Der Maskensammler - Roman
«Vom Kapitän habe ich schlechte Nachrichten. Die Deutschen sind in Polen einmarschiert. In Europa ist Krieg. Das heißt, ich werde Ihren Vater jetzt längere Zeit nicht besuchen können. Nach den Rassengesetzen der Nazis bin ich Halbjude. Ich werde auf Schiffen wie der ‹Sindaro› künftig mein Leben verbringen.»
Eines Abends, als sie in der Offizierskoje zusammensaßen, zu der Dr. Holzer als Schiffsarzt Zugang hatte, sagte er unvermittelt: «Ich weiß nicht, ob Ihnen klar ist, was Ihrem Vater widerfahren ist.» Und er erzählte von dem Vorfall im Mai 1933, der von einem Tag auf den anderen Egon von Riederer seinen Beruf, sein Ansehen und sein Selbstbewusstsein genommen hatte.
***
«Wie Sie sicher wissen, hatte Ihr Vater einen Lehrstuhl für Germanistik an der Uni Köln. Seine Studenten waren unter Anführung eines Assistenten an der Verbrennung von Büchern jüdischer und kommunistischer Schriftsteller beteiligt, maßgeblich beteiligt. Die halbe Institutsbibliothek räumten sie aus und warfen sie auf den Scheiterhaufen. Sie taten es mit Begeisterung und riefen, als die Flammen hochschlugen, nach ihrem Professor. Aber der war an diesem 17. Mai 1933 unauffindbar. Von Riederer war auf der Jagd. Er hatte eine Woche Urlaub genommen, das wurde übel vermerkt.
Am Tag seiner Rückkehr stand der Assistent vor seiner Haustür und wollte eine Erklärung. Ihr Vater ging ihm voraus ins Arbeitszimmer, ließ sich den Hergang der Ereignisse schildern und sagte abschließend, er habe nicht vor, sich zu rechtfertigen. Der Assistent erstattete Bericht: Im Bücherregal von Professor Riederer habe ereine Ausgabe der Werke von Heinrich Heine sowie Romane von Lion Feuchtwanger, Joseph Roth und Erich Maria Remarque gesehen. Es folgte eine Befragung, ein Verhör, wie Ihr Vater es empfand. In dem Protokoll, das er unterschreiben musste, wurde der Satz festgehalten: ‹Ich als Germanist beurteile Schriftsteller nicht nach politischen, sondern nach literarischen Kriterien.› Dieser Satz führte zu seiner Entlassung, der Status eines Staatsbeamten wurde ihm abgesprochen, das Schild an seiner Institutstür entfernt. Keiner seiner Studenten oder Kollegen schüttelte ihm zum Abschied die Hand. Daraufhin strich Ihr Vater den ‹Professor› von seinen Briefbögen und aus seinem Leben.

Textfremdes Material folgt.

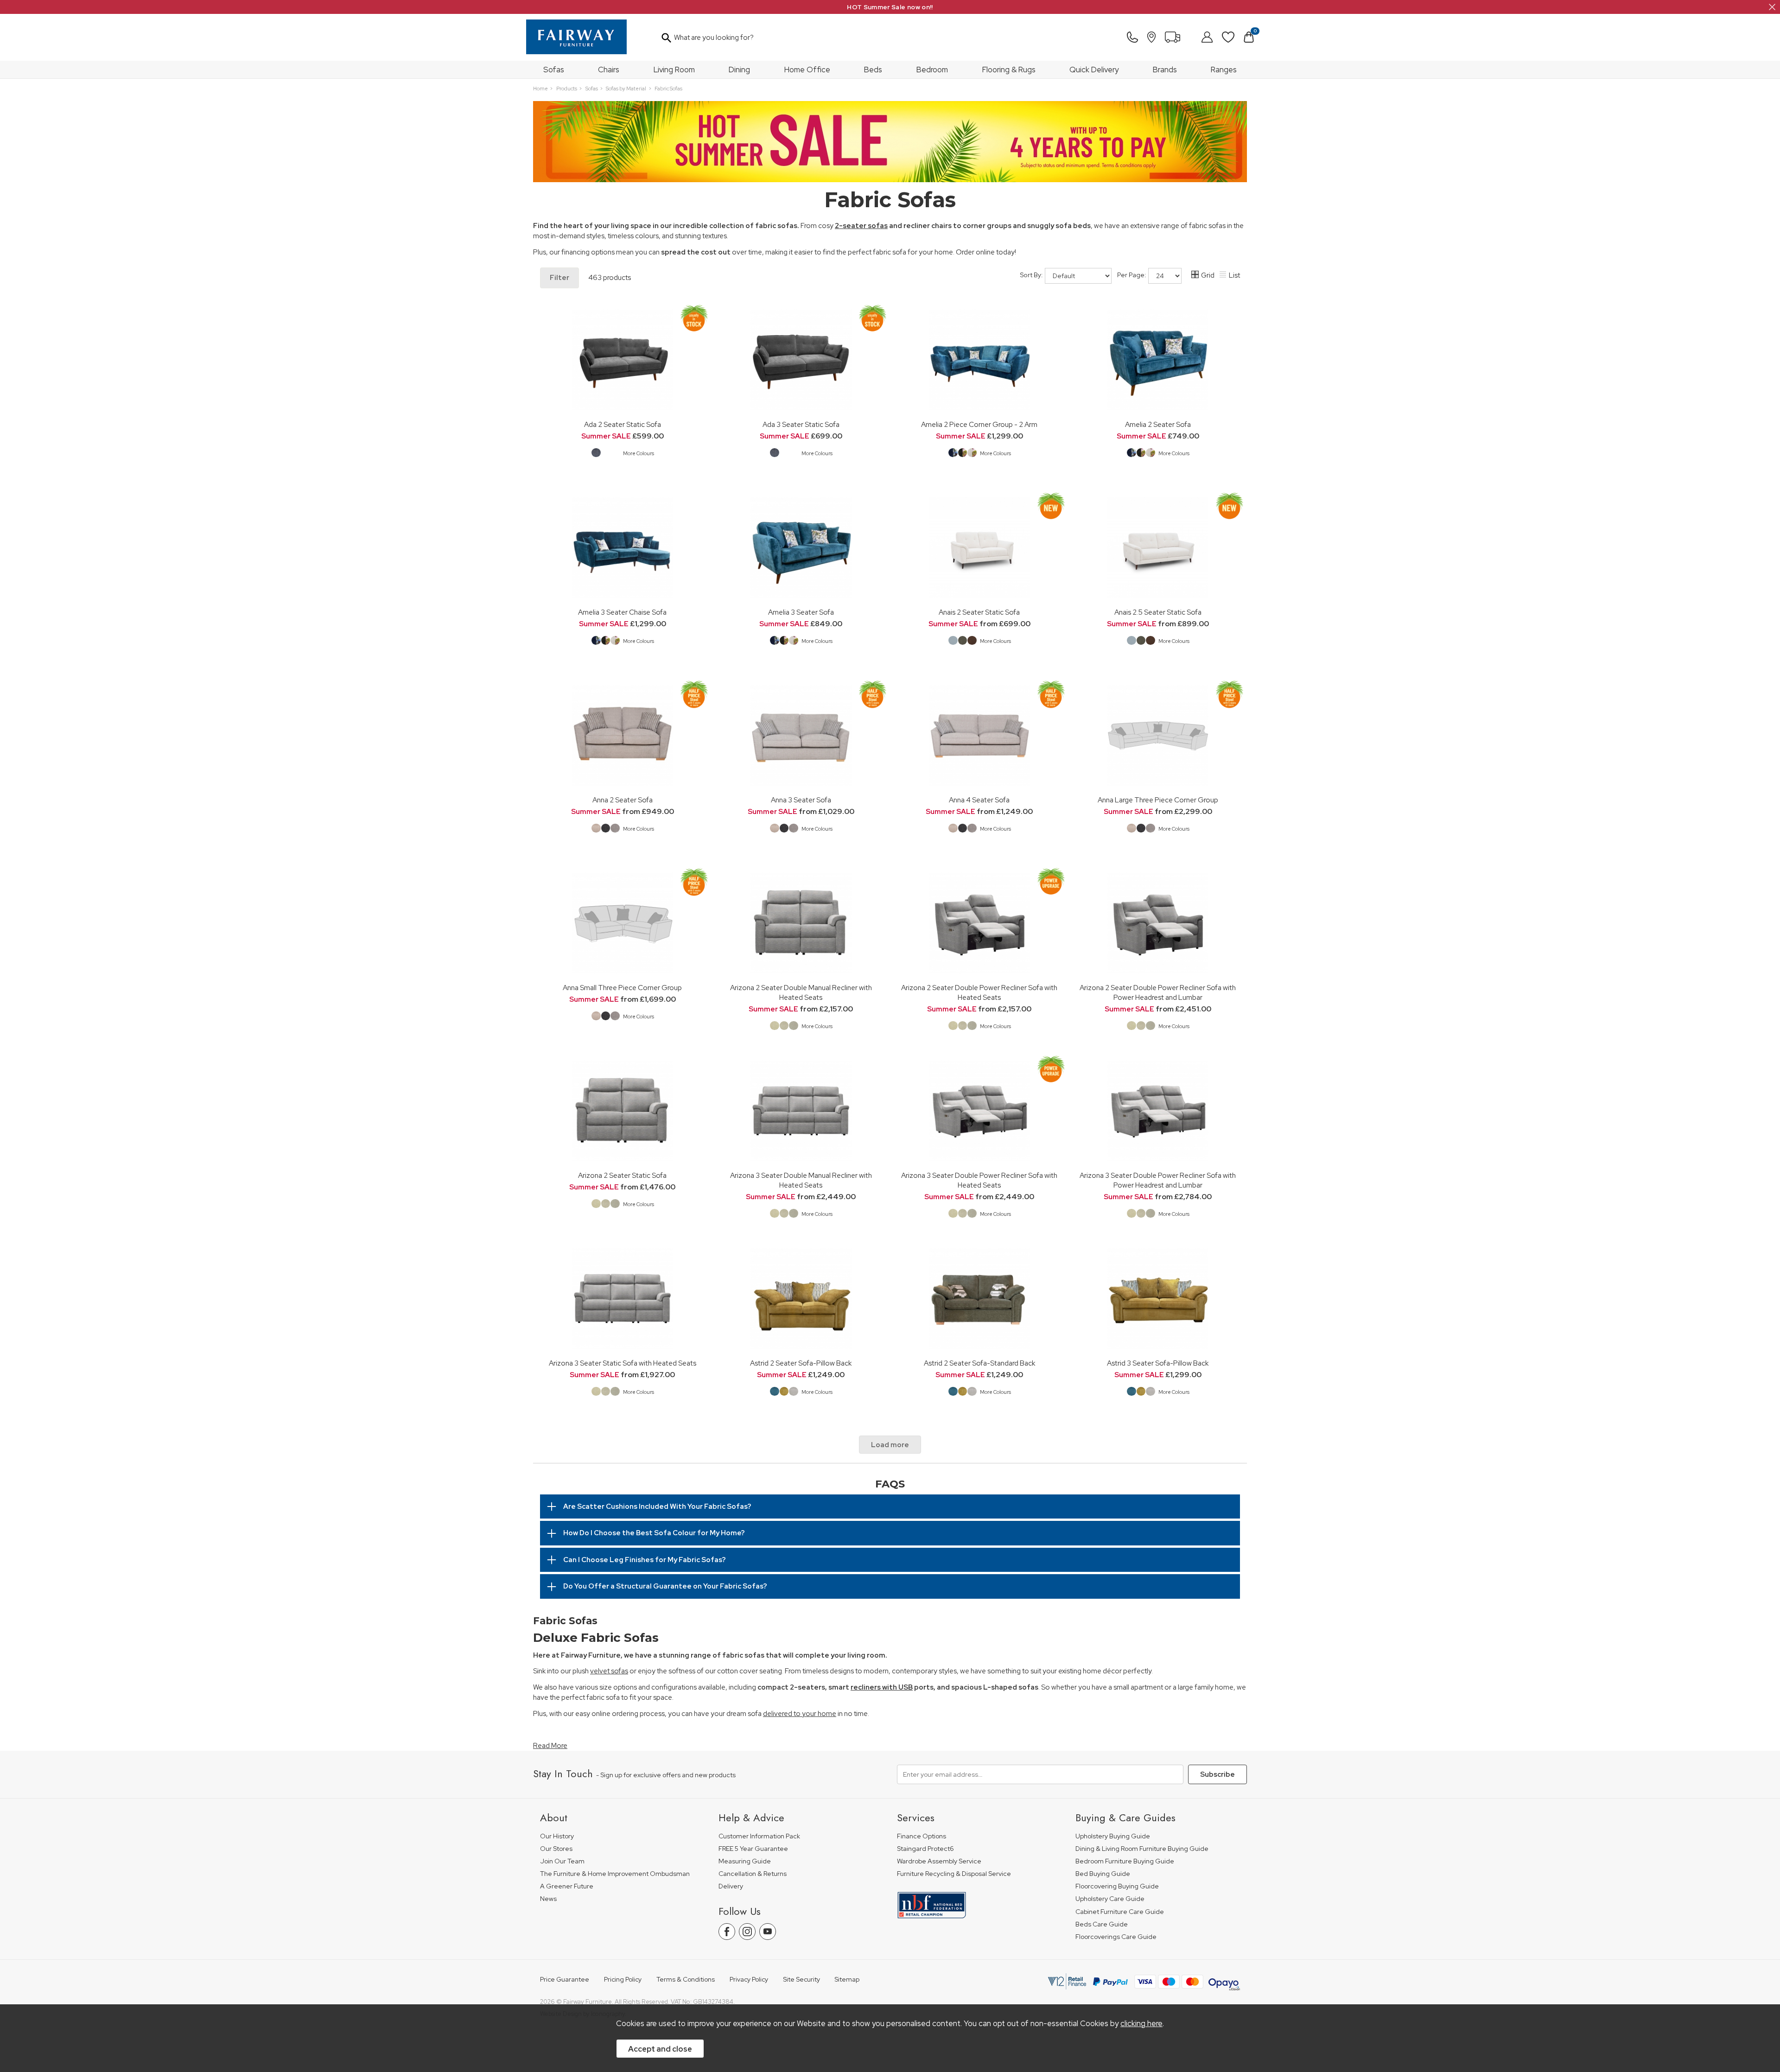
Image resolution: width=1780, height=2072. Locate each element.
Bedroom (932, 69)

Als Lehrstuhlinhaber muss Ihr Vater gewusst haben, was die Nazis in jenen Tagen planten. Er entschloss sich wegzufahren, um an der schändlichen Tat nicht teilnehmen zu müssen. Er wusste, was er tat, und nahm die Folgen auf sich. Dafür hat Ihr Vater meine Hochachtung. Ich bewundere seine Zivilcourage.»
Die Luft in der Offizierskoje war stickig, ein Deckenventilator verteilte Tabakqualm gleichmäßig im Raum. Bernhard, der die letzten Stunden auf Deck verbracht hatte, um das Aufgehen des Mondes nicht zu verpassen, kämpfte gegen Atemnot. «Gerade weil er ein konservativer Deutschnationaler war, war Ihr Vater über seinen Rausschmiss verbittert – oder ist es noch. Ich habe ihm so manchen Hinweis auf lesenswerte Bücher zu verdanken. Er hat mir mal eine Liste zusammengestellt mit den Autoren deutscher Sprache, deren Werke in keiner Bibliothek fehlen dürfen. Da waren die Bücher von Kurt Tucholsky, Arnold Zweig und Erich Kästner ebenso dabei wie die von Thomas und Heinrich Mann.»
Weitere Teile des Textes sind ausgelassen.